The problem:
Nothing but the lines from the one containing "The width and height of the screenshot is (1200, 557)." to the end of the records below should be output, each exactly as written.

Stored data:

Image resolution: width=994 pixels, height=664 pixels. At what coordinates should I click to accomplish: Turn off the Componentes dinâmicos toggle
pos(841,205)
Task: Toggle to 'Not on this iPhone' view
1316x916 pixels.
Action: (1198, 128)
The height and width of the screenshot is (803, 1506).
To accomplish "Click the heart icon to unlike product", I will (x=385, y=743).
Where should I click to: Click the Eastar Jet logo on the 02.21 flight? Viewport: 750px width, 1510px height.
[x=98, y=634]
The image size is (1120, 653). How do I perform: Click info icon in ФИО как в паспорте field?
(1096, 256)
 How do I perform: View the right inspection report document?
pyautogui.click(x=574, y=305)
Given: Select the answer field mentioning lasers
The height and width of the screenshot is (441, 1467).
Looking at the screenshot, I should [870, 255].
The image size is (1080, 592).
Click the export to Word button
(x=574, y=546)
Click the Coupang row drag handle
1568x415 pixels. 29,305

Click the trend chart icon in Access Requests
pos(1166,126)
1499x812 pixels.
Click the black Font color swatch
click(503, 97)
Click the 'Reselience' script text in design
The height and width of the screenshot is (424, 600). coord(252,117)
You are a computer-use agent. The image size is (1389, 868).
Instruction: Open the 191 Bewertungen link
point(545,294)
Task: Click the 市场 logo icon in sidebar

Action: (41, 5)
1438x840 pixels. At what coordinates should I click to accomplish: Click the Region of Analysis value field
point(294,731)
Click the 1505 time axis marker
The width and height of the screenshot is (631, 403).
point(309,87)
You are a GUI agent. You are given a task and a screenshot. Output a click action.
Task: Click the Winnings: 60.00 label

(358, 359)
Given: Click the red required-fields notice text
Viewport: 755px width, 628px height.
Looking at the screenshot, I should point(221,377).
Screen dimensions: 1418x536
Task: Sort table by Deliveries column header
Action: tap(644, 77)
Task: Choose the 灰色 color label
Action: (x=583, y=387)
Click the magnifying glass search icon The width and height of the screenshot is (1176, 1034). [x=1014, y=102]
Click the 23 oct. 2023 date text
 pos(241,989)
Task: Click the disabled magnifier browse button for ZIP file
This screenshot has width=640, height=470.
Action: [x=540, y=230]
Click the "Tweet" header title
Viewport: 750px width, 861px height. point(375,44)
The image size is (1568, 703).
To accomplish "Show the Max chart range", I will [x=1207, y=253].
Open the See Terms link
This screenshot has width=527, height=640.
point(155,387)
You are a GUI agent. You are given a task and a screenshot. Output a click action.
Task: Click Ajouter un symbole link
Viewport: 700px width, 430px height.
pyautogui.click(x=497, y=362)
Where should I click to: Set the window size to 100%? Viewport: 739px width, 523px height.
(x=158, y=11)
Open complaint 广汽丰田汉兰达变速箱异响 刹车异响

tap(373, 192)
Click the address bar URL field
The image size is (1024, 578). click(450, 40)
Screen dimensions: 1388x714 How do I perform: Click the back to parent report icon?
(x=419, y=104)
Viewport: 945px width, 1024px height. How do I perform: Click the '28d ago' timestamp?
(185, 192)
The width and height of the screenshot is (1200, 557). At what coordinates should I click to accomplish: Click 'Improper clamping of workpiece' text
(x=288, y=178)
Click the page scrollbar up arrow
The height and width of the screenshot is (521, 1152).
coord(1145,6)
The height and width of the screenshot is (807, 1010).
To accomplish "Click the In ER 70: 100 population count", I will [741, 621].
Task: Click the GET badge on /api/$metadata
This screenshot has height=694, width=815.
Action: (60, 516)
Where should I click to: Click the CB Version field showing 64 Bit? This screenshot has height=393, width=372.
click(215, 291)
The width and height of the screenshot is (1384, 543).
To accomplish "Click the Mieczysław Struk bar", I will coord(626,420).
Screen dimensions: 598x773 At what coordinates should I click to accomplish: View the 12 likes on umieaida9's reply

Task solution:
The width and height of the screenshot is (1200, 557). At what coordinates should I click to accomplish: Click 'Improper clamping of workpiece' text
(x=288, y=178)
Click the page scrollbar up arrow
The height and width of the screenshot is (521, 1152).
coord(1145,6)
The height and width of the screenshot is (807, 1010).
To accomplish "Click the In ER 70: 100 population count", I will [741, 621].
Task: Click the GET badge on /api/$metadata
This screenshot has height=694, width=815.
Action: (60, 516)
Where should I click to: Click the CB Version field showing 64 Bit? This screenshot has height=393, width=372.
click(215, 291)
The width and height of the screenshot is (1384, 543).
To accomplish "Click the Mieczysław Struk bar", I will coord(626,420).
Screen dimensions: 598x773 At what coordinates should I click to accomplish: View the 12 likes on umieaida9's reply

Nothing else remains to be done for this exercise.